What you will do:
A. Print the passage of the Britain's Best Driver's Car 2020 article that begins at the words "The winner of" and stops after the words "the toughest yet.".
B. In the Britain's Best Driver's Car 2020 article, which running of the event was the 2020 edition?

**** Document segment ****

Britain's Best Driver's Car 2020: The main event

Britain's best drivers car 2020 - lead

The winner of our ‘cheaper seats’ battle joins seven talented big hitters to vie for the title of Britain’s Best Driver’s Car

Being able to look back twice as far as any other judge, I can say with confidence that this, the 32nd Britain’s Best Driver’s Car (BBDC) event, was the toughest yet.

Everything was against our doughty troupe of contenders. Of all British tracks, Castle Combe and its notorious bumps present the greatest challenge for a road car, and that’s when it’s dry. When wet, bring your A-game or stay home. When damp, wet, with hints of a dry line and flooded all at the same time depending on where you are, it’s a bloody nightmare.

The route from Combe across to quick and open roads around Wantage and Lambourn was easier for the drivers perhaps, but just as likely to expose the frailties of the cars. And then there was the time, or lack thereof. Short days, time spent sanitising cars, and periods when the track was too wet to learn anything other than how to have a pointless accident left no time for car or driver to warm up. If a car did not make you feel at once and entirely at home, that alone would rule it out of contention: there was no time for excuses.

Yet despite it all, perhaps the most remarkable fact about BBDC 2020 is that no car came up short. Usually, we’ll have invited something that turns out to be better on paper than in practice, and occasionally we’ve been left wondering why we bothered. But not this year.

So we’ll start with the car that’s already won, the Toyota GR Yaris, fresh from victory in our quest to find Britain’s best affordable driver’s car. Would it be cowed by uniformly more powerful and expensive rivals now it had earned the right to a seat on the top table? What do you think? As road test editor Matt Saunders put it: “It had the compliance, traction, stability and compactness to devour those slippery road surfaces.” At Combe, Saunders found himself actively seeking out the standing water, to see how it would cope. It did so magnificently. “I’d have taken five laps in this over 50 in some of the others” was his final comment. Was it lucky the conditions played to its inherent strengths? Possibly. Would it have done so well on a smooth, bone-dry track? Probably not, but you play the hand you’ve been dealt and it did so quite brilliantly.

**** Records ****

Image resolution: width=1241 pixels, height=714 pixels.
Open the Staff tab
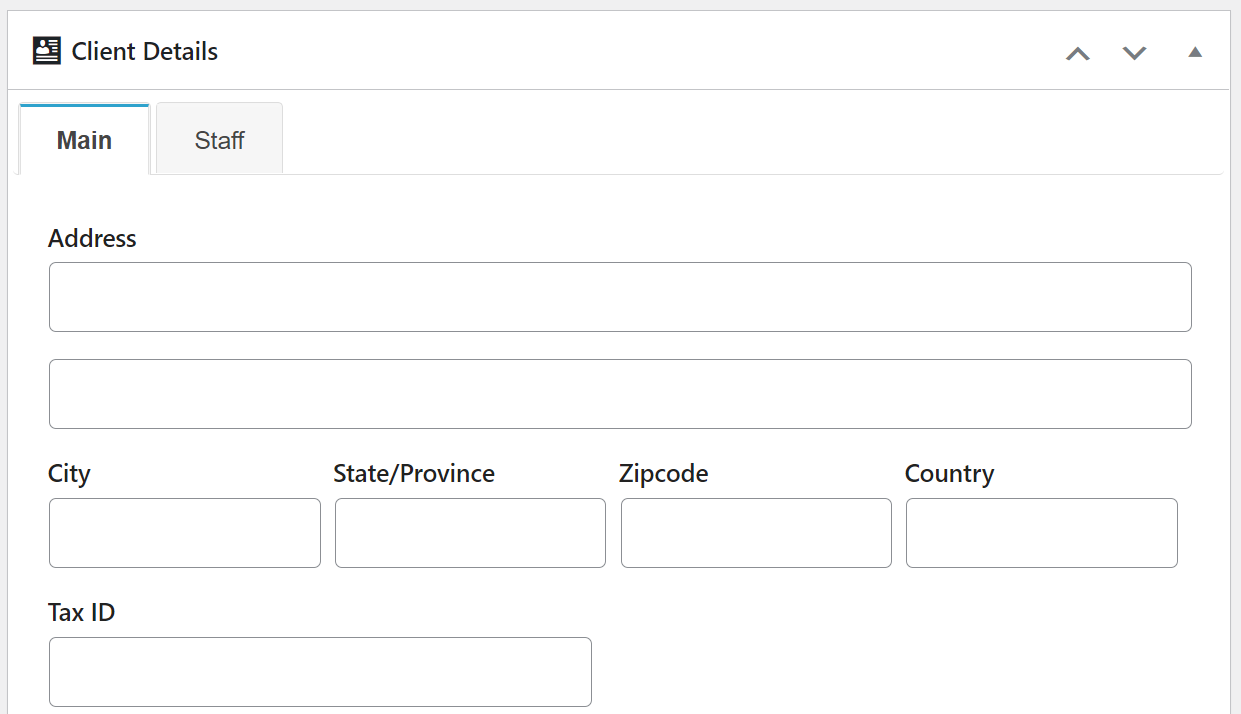[x=219, y=140]
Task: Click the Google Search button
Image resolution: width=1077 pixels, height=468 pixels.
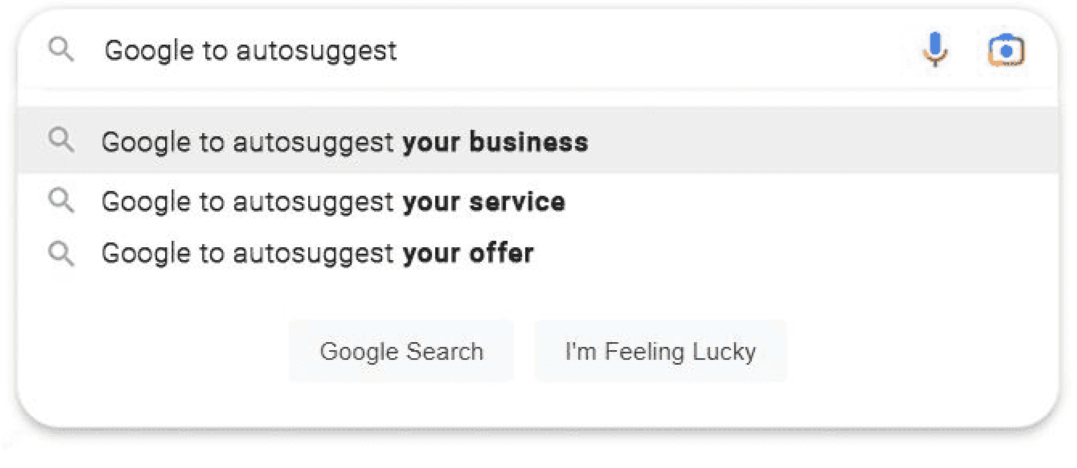Action: [401, 351]
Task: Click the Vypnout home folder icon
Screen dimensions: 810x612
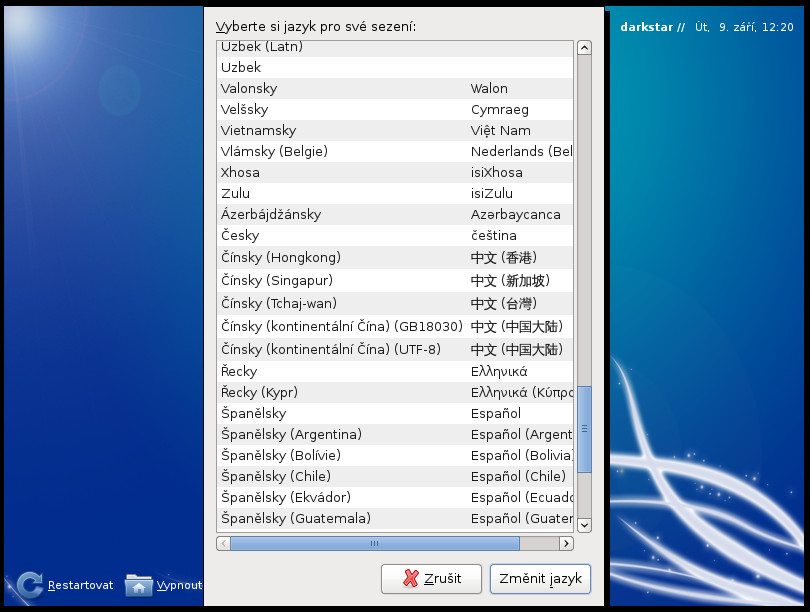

****

Solution list:
A.
The winner of our ‘cheaper seats’ battle joins seven talented big hitters to vie for the title of Britain’s Best Driver’s Car

Being able to look back twice as far as any other judge, I can say with confidence that this, the 32nd Britain’s Best Driver’s Car (BBDC) event, was the toughest yet.

B. It was the 32nd Britain's Best Driver's Car event.